Parts of the exercise ->
A. In the passage on practice injuries, who should take you to the hospital if any questionnaire answer is yes?
B. From the passage on practice injuries, extract the stretch from "Minor or Major?" through "some professional treatment.".
C. Write the next part of the passage on practice injuries, picking up after its final sentence.

Text provided ->
::::::::
When you injure yourself at practice, there are a million things going on for you mentally, physically, and emotionally. We can’t do much about whether it was a bad day gone worse, or whether this is the 3rd time you’ve reinjured this spot, or whether you got knocked down on an illegal hit… but we CAN help you figure out what to do in the first few hours and days after a minor injury.
Minor or Major? A very basic questionnaire:
did you hear a snap, a crackle, or a pop? did the pain make you feel nauseated or weak? did you lose consciousness? are you unable to put weight on / resist a force with the injured area? is there immediate obvious swelling? If any of these are “yesses, ” this sounds like a potentially major injury. Get your derby wife or first aid attendant to haul your ass to the hospital for some professional treatment.
::::::::
Supplied data ->
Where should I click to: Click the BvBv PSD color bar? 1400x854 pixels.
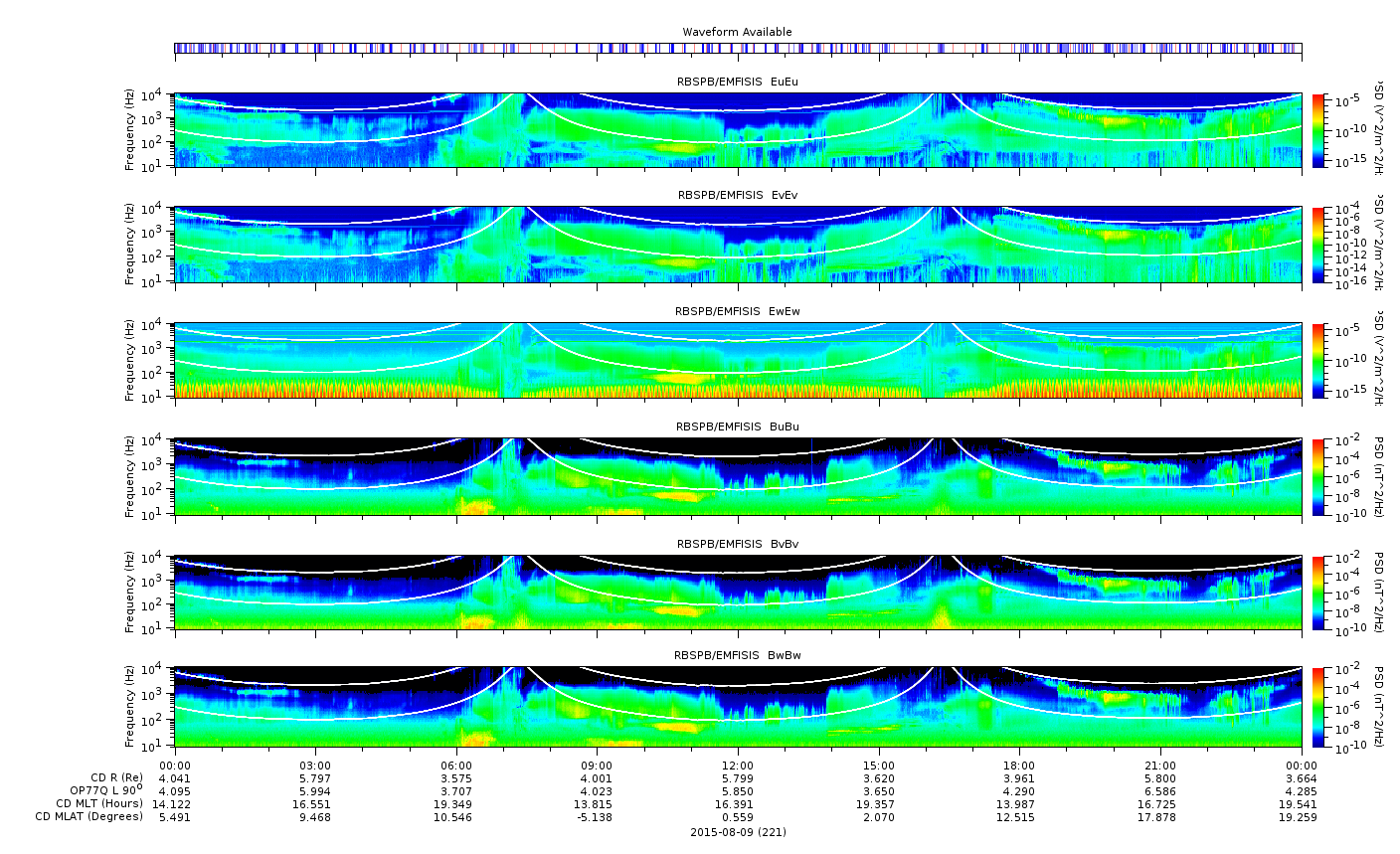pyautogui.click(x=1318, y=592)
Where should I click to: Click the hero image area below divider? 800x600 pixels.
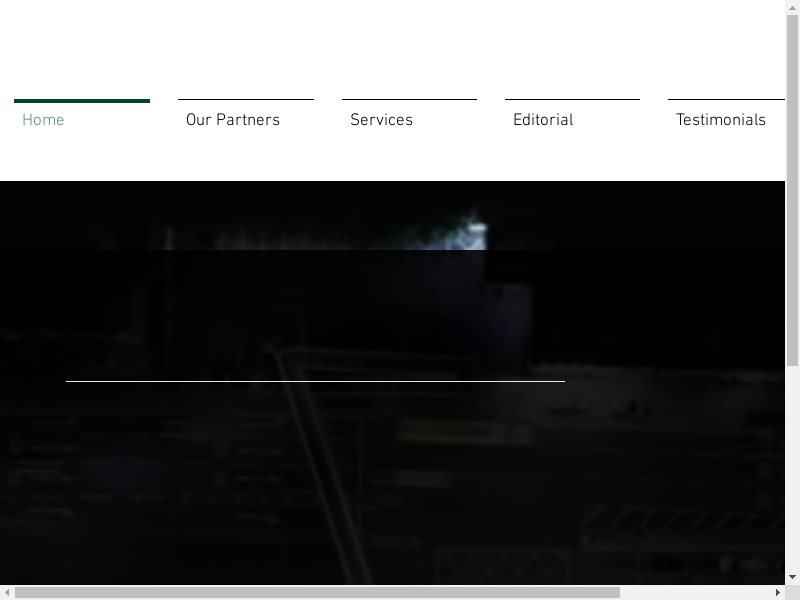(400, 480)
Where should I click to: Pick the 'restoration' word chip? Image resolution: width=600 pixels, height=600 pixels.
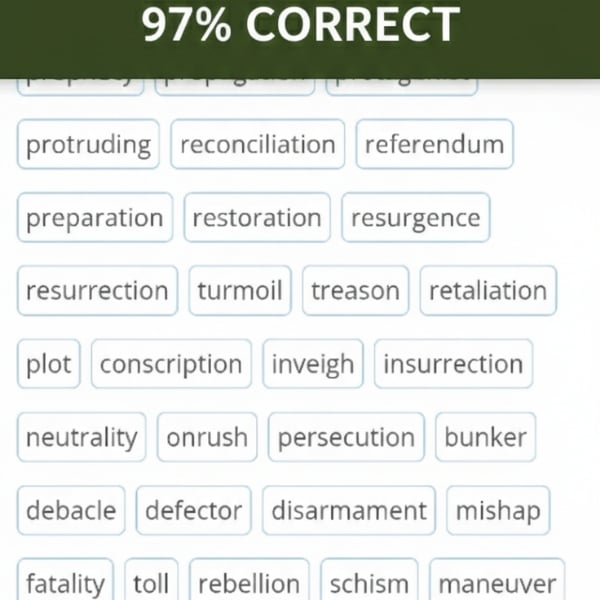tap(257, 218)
::::::::
Answers for the exercise ->
A. Your derby wife or first aid attendant.

B.
Minor or Major? A very basic questionnaire:
did you hear a snap, a crackle, or a pop? did the pain make you feel nauseated or weak? did you lose consciousness? are you unable to put weight on / resist a force with the injured area? is there immediate obvious swelling? If any of these are “yesses, ” this sounds like a potentially major injury. Get your derby wife or first aid attendant to haul your ass to the hospital for some professional treatment.

C.
can you walk? can you use the joint or area in question and apply a bit of resistance against someone pushing against you? is it a bruise from falling hard? Sounds like what we’re going to call a minor injury here. Read on, minorly-injured skater!
Heat or Ice?
Easy: Ice first! If this is a new injury, and there is swelling, or sharp pain, you want to reduce inflammation. Get the ice on there as soon as you can. Never apply an ice pack directly to skin. Don’t leave the ice on for more than about 10 minutes. Give yourself 10 minutes off, then reapply for 10, and so on. If it’s a lower limb injury, try to elevate it on a pillow while your derby wife/widow feeds you ice cream and dries your tears.
When you wake up the next day, see how you feel. Still some swelling and sharpness to the pain? feel free to ice some more. Is it more like stiffness now? try moist heat for 10 minutes.
We like to put heat on our soft tissue injuries every evening at bedtime, and every morning while eating breakfast for several days after a ‘ding’ to minimize healing time. For lingering soft tissue injuries, heat will keep things limber. You might find some comfort in icing after practice, or switching from cold to hot and back for a “flushing” effect.
Stretch or Not?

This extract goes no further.